Pondicherry

Filles en uniforms scolaires
Filles en uniforms scolaires

Charme français

Pondicherry appartenait pendant des siècles à l'empire français. Même après que l'Inde ait obtenu son indépendance (1947), la ville restait sous le drapeau français. Aujourd'hui elle est un des territoires d'union ("union territory", un genre d'état fédéral composé par une seule ville). Pondicherry est connu pour les taxes bas sur les voitures et sur l'alcool.

Même si le guide touristique annonce du "charme français", il n'y reste plus grandes choses qui font rappel à l'héritage colonial français.

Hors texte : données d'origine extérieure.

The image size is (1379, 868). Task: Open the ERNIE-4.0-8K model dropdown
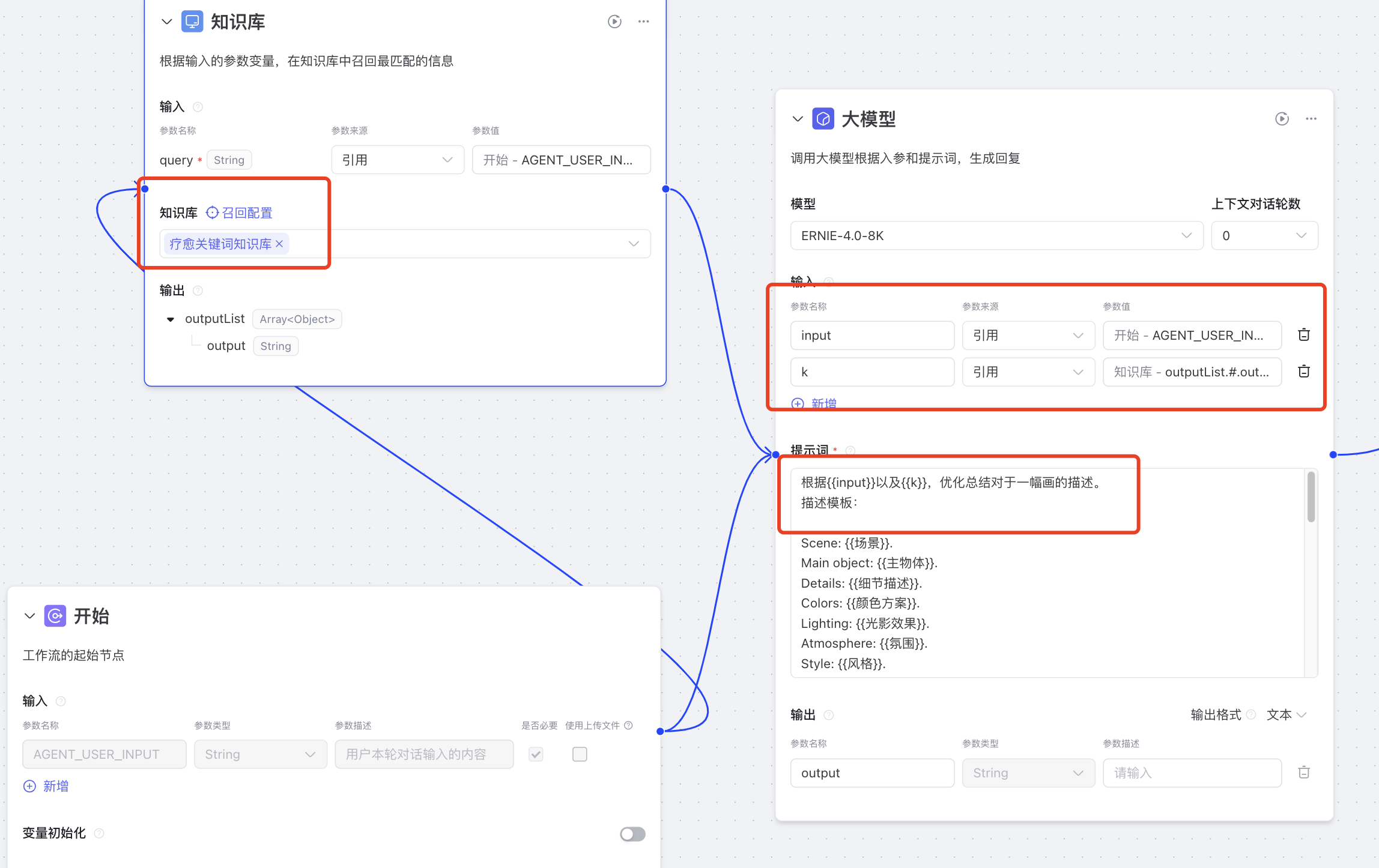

Certes, des noms de rues français par exemple ("Labourdonnais Street" ou "Monthorsier Street"), en plus des boulangeries qui vendent des croissants au chocolat - et bien sûr la tricolore au-dessus de l'Hôtel de Ville !

Auroville

Pondicherry est occupé par des occidentaux - ou plutôt : d'anciens occidentaux qui habitent dans la colonie d'Auroville. Ce village et à 7km de Pondicherry et était au début un projet ambitieux qui avait pour but de créer une commune multi culturelle, autarcique et indépendante. Ceci est certainement une approche intéressante et élevée.

Mais apparemment cette structure n'est pas si détachée du monde matériel : Pondicherry est envahi par d'innombrables motocyclistes qui descendent d'Auroville pour prendre de l'essence et pour faire des courses. Il y a des motards qui se vantent de leurs lourdes Enfields au centre ville. En voyant d'autres "motards" il est difficile de ne pas éclater de rire : une femme entre 30 et 40 ans descend la rue sur une mobylette - en étant assise sur un grand oreiller en plumes rose !

Tôle de fond

Après deux jours détendus à Pondicherry avec plein de fruits de mer, nous avons repris la route vers Madurai. Quand on est monté dans le bus, on s'est vite aperçu que à l'intérieur il n'y aurait pas assez d'espace pour nos sacs-à-dos - pour ne pas parler de mes genoux, d'ailleurs.

Donc, nous avons demandé au contrôleur de pouvoir descendre les sacs dans le coffre, au-dessous des passagers. Après avoir mis nos bagages dedans, l'homme allumait une allumette et vérifiait si le tôle de fond du coffre ne manquait pas de vices pour supporter nos sacs ! Bye bye mon sac, tu étais un vrai pote. Mais comme d'habitude, tout s'est bien passé.